I just finished this book, and... for the record, there are over 40 pages of footnotes and references in the back of the book. I'm not a expert in the field, but Homo Aestheticus feels like a graduate level text, and is certainly more "scholarly" than most books you'll find in a bookstore.
That said, I found Homo Aestheticus to be one of the most unique and insightful books I've read. A few spots were quite detailed and dry, but overall I found myself underlining interesting points like a madman. The concluding chapter was mindblowing. The author somehow cohesively pulled together such topics as human experience, modernism and postmoderism, literacy and writing, oral tradition, language, symbols, and thought, meaning and reality, human and culture evolution, and, of course, aesthetics and art. Certainly, it will have a lasting impact on my thinking about "art." Very much recommended for interdisciplinary thinkers.
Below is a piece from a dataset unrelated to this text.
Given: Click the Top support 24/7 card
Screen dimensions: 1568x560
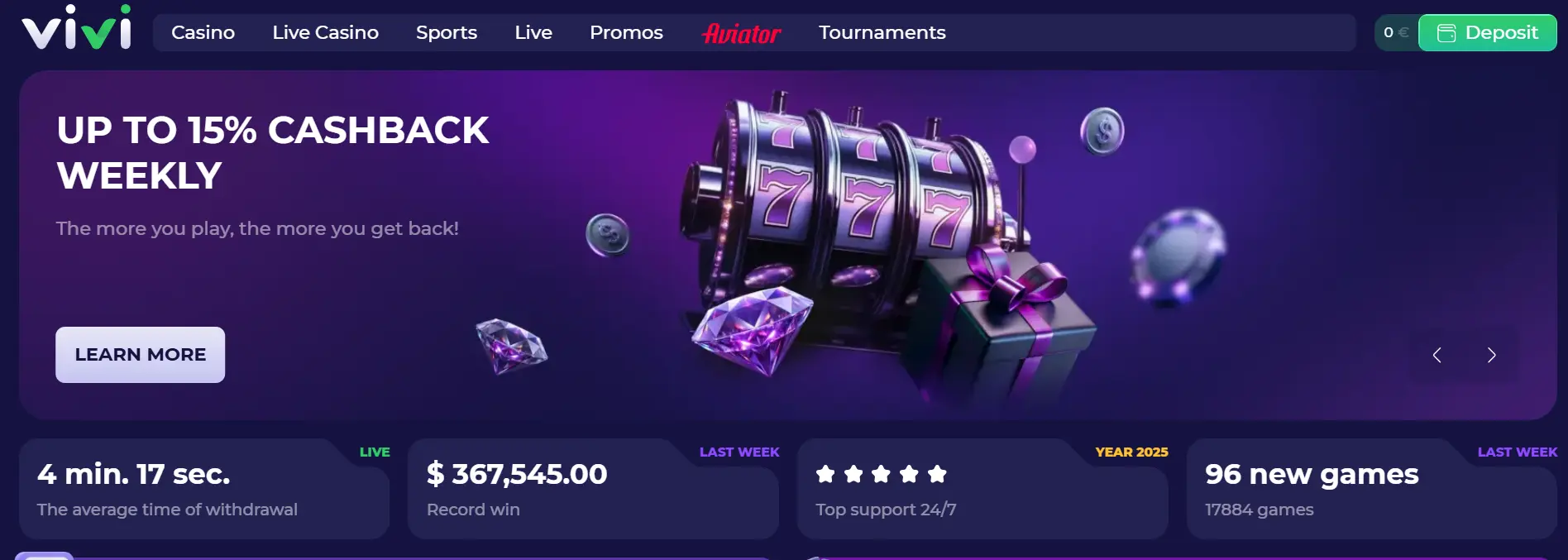Looking at the screenshot, I should 982,489.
Homo Aestheticus is a great attempt by Ellen Dissanayke to find the biological/physiological connection between humans and art or art making. She begins by discussing Darwin and invites us to accept that she has considered some scientific connection between the evolution of humans and why we included art/art making in our evolution. The devise to use science is intriguing and maybe somewhat convincing, but for those of us who require scholarship in research, Ms. Dissanayake misses all the marks.
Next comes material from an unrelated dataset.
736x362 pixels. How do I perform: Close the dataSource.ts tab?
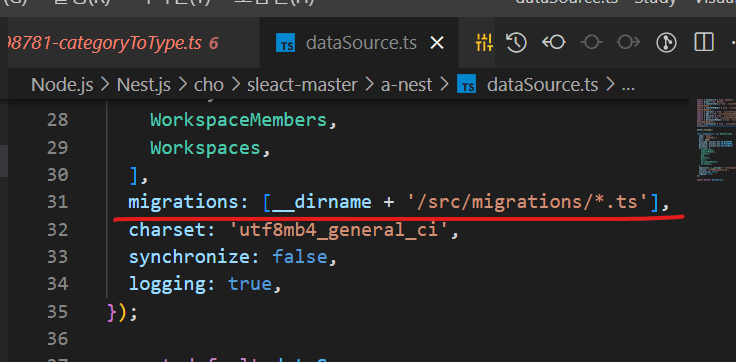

To write an essay of your own observations relieves the writer from the obligation of proving anything. Just write and hope someone cares. But to write about scientific fact, psychological studies, and human behavior, the writer is obligated to avoid such phrases as "Everyone knows," "It follows that," etc. Another problematic phrase when trying to prove a point of fact is "Research findings indicate" (154). If the goal is to convince me, then site the study. Her phrase "Making Special" just isn't scientific enough for me.
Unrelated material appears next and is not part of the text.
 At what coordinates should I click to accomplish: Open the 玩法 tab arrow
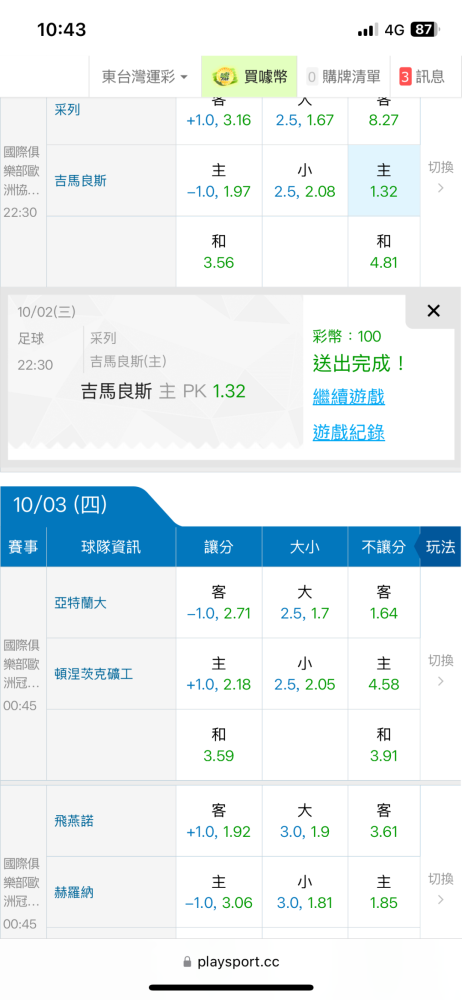pyautogui.click(x=439, y=547)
This is the most unscholarly philosophy book I have ever encountered. I wouldn't be complaining about the book if it was billed as an easy-reading-personal-point-of-view thing, but when I must trudge through thick, factual material to get to the point of a thesis, I want my money's worth. I want to come away from the text feeling that I have just earned all those aches and pains from a great cerebral workout. If you want that kind of experience, it's not here in Home Aestheticus. You would more likely come closer to that kind of workout by chatting with someone at the gym than by reading this book.